A few years ago, Amazon chairman Jeff Bezos revealed how he thinks of local PC hardware as antiquated, ready to be replaced by cloud options from companies like AWS and Azure.
Bucha Bull to me.
Can we not pretend the problem is solely performance based? People keep doing this with generative AI and it keeps resulting in “oh shit, ghibli AI is so awesome”.
Especially since… can you watch a twitch stream? Congrats, you can stream a desktop. Even back with Stadia it was very much viable to play games like AssCreed over streaming and have a very comparable experience to it being local. And stuff like Geforce Now actually work REALLY well.
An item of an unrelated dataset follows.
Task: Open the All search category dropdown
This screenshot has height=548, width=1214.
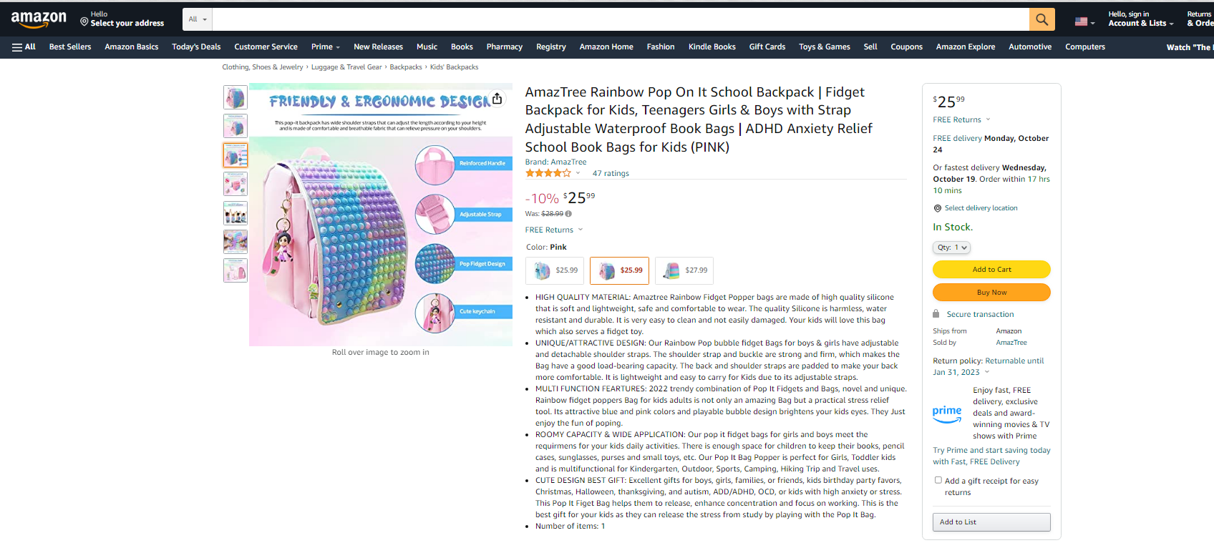Action: (198, 19)
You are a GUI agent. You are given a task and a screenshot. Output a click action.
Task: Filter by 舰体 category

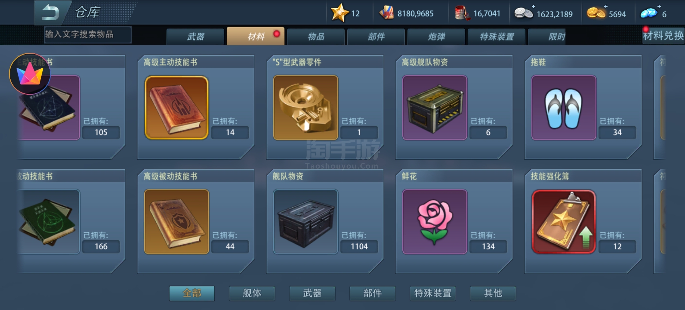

The issue shouldn’t be “can you make this perform well enough I want to use it”. It should be about ownership and the implication for… everything if all “personal computers” exist solely in a data center and all documents exist solely in The Cloud and so forth. Preservation of anything becomes nigh impossible and you suddenly have to pay a monthly fee to ever see your kid’s pictures again.
As someone who remotes home frequently, no, the experience is not quite right. Packet drop and latency cause lots of input errors and misclicks. Sometimes the local internet decides not to carry your packets, and sometimes even connecting over vpn doesn’t.
You do not want a cloud desktop. You want a physical desktop and supplement with cloud services you can’t run locally.
Again, plenty of folk, self included, have no issues with streaming from a datacenter and geforce now is quite successful.
Understand that the codecs make a huge difference. But the actual inputs are literally bytes per minute of data. MAYBE kilobytes if you are particularly good at Starcraft
That means nothing if your latency spikes or some packets drop at the moment you need to click and not hold, or move the mouse precisely and drop.